[Start of Attachment]
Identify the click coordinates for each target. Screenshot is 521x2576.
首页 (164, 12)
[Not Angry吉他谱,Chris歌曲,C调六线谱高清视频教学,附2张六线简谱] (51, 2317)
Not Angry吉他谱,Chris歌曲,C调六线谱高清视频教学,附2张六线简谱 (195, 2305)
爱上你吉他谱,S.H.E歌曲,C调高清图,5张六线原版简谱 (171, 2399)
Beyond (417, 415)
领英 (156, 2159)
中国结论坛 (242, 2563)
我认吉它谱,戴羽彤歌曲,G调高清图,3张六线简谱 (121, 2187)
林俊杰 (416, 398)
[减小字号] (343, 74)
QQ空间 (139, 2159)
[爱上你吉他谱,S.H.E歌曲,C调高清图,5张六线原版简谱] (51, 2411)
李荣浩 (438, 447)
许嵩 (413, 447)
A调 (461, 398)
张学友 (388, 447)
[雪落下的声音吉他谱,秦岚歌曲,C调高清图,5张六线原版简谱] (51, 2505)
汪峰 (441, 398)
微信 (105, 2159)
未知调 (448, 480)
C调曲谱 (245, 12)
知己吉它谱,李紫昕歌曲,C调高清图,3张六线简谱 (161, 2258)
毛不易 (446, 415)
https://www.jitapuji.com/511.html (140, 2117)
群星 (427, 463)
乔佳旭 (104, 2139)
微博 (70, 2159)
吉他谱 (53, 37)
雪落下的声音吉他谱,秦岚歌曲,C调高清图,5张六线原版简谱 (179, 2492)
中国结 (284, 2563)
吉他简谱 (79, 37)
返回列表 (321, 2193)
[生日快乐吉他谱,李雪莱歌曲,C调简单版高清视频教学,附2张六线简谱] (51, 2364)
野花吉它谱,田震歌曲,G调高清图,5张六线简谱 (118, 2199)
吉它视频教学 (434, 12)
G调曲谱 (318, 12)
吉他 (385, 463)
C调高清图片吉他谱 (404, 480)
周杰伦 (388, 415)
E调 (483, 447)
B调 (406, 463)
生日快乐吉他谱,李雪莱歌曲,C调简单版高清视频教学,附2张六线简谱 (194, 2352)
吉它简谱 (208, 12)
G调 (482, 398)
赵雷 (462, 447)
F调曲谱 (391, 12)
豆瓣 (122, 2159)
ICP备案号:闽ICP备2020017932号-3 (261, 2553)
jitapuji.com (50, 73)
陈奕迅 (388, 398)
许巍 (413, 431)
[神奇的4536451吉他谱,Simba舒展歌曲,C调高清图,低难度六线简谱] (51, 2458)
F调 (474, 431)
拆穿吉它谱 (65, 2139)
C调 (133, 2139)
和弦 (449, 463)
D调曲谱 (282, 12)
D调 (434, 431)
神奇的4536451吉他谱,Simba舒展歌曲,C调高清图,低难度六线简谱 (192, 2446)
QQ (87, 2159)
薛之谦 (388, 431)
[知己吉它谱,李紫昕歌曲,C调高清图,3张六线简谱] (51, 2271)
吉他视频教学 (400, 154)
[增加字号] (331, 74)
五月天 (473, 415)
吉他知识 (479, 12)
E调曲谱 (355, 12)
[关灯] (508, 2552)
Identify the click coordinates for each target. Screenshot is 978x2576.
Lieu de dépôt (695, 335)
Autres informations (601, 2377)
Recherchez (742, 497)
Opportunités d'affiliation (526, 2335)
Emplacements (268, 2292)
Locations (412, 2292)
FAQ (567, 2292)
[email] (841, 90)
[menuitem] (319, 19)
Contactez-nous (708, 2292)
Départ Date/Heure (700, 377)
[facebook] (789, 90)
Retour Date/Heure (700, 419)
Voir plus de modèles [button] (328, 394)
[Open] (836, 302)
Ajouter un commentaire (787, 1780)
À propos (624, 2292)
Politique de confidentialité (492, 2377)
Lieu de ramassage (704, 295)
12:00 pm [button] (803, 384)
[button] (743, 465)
[End of Attachment]
Transcribe the listing above in full, word for word.

* RESULT FOR THIS EXERCISE *
Identify the click coordinates for each target. Screenshot is 521x2576.
首页 (164, 12)
[Not Angry吉他谱,Chris歌曲,C调六线谱高清视频教学,附2张六线简谱] (51, 2317)
Not Angry吉他谱,Chris歌曲,C调六线谱高清视频教学,附2张六线简谱 (195, 2305)
爱上你吉他谱,S.H.E歌曲,C调高清图,5张六线原版简谱 (171, 2399)
Beyond (417, 415)
领英 (156, 2159)
中国结论坛 (242, 2563)
我认吉它谱,戴羽彤歌曲,G调高清图,3张六线简谱 (121, 2187)
林俊杰 (416, 398)
[减小字号] (343, 74)
QQ空间 (139, 2159)
[爱上你吉他谱,S.H.E歌曲,C调高清图,5张六线原版简谱] (51, 2411)
李荣浩 (438, 447)
许嵩 (413, 447)
A调 (461, 398)
张学友 (388, 447)
[雪落下的声音吉他谱,秦岚歌曲,C调高清图,5张六线原版简谱] (51, 2505)
汪峰 (441, 398)
微信 (105, 2159)
未知调 (448, 480)
C调曲谱 (245, 12)
知己吉它谱,李紫昕歌曲,C调高清图,3张六线简谱 (161, 2258)
毛不易 (446, 415)
https://www.jitapuji.com/511.html (140, 2117)
群星 (427, 463)
乔佳旭 (104, 2139)
微博 (70, 2159)
吉他谱 (53, 37)
雪落下的声音吉他谱,秦岚歌曲,C调高清图,5张六线原版简谱 (179, 2492)
中国结 (284, 2563)
吉他简谱 (79, 37)
返回列表 (321, 2193)
[生日快乐吉他谱,李雪莱歌曲,C调简单版高清视频教学,附2张六线简谱] (51, 2364)
野花吉它谱,田震歌曲,G调高清图,5张六线简谱 (118, 2199)
吉它视频教学 (434, 12)
G调曲谱 (318, 12)
吉他 (385, 463)
C调高清图片吉他谱 (404, 480)
周杰伦 (388, 415)
E调 (483, 447)
B调 (406, 463)
生日快乐吉他谱,李雪莱歌曲,C调简单版高清视频教学,附2张六线简谱 (194, 2352)
吉它简谱 (208, 12)
G调 (482, 398)
赵雷 (462, 447)
F调曲谱 (391, 12)
豆瓣 (122, 2159)
ICP备案号:闽ICP备2020017932号-3 (261, 2553)
jitapuji.com (50, 73)
陈奕迅 (388, 398)
许巍 (413, 431)
[神奇的4536451吉他谱,Simba舒展歌曲,C调高清图,低难度六线简谱] (51, 2458)
F调 (474, 431)
拆穿吉它谱 (65, 2139)
C调 (133, 2139)
和弦 (449, 463)
D调曲谱 (282, 12)
D调 (434, 431)
神奇的4536451吉他谱,Simba舒展歌曲,C调高清图,低难度六线简谱 (192, 2446)
QQ (87, 2159)
薛之谦 (388, 431)
[知己吉它谱,李紫昕歌曲,C调高清图,3张六线简谱] (51, 2271)
吉他视频教学 (400, 154)
[增加字号] (331, 74)
五月天 (473, 415)
吉他知识 (479, 12)
E调曲谱 (355, 12)
[关灯] (508, 2552)
Identify the click coordinates for each target. Screenshot is 978x2576.
Lieu de dépôt (695, 335)
Autres informations (601, 2377)
Recherchez (742, 497)
Opportunités d'affiliation (526, 2335)
Emplacements (268, 2292)
Locations (412, 2292)
FAQ (567, 2292)
[email] (841, 90)
[menuitem] (319, 19)
Contactez-nous (708, 2292)
Départ Date/Heure (700, 377)
[facebook] (789, 90)
Retour Date/Heure (700, 419)
Voir plus de modèles [button] (328, 394)
[Open] (836, 302)
Ajouter un commentaire (787, 1780)
À propos (624, 2292)
Politique de confidentialité (492, 2377)
Lieu de ramassage (704, 295)
12:00 pm [button] (803, 384)
[button] (743, 465)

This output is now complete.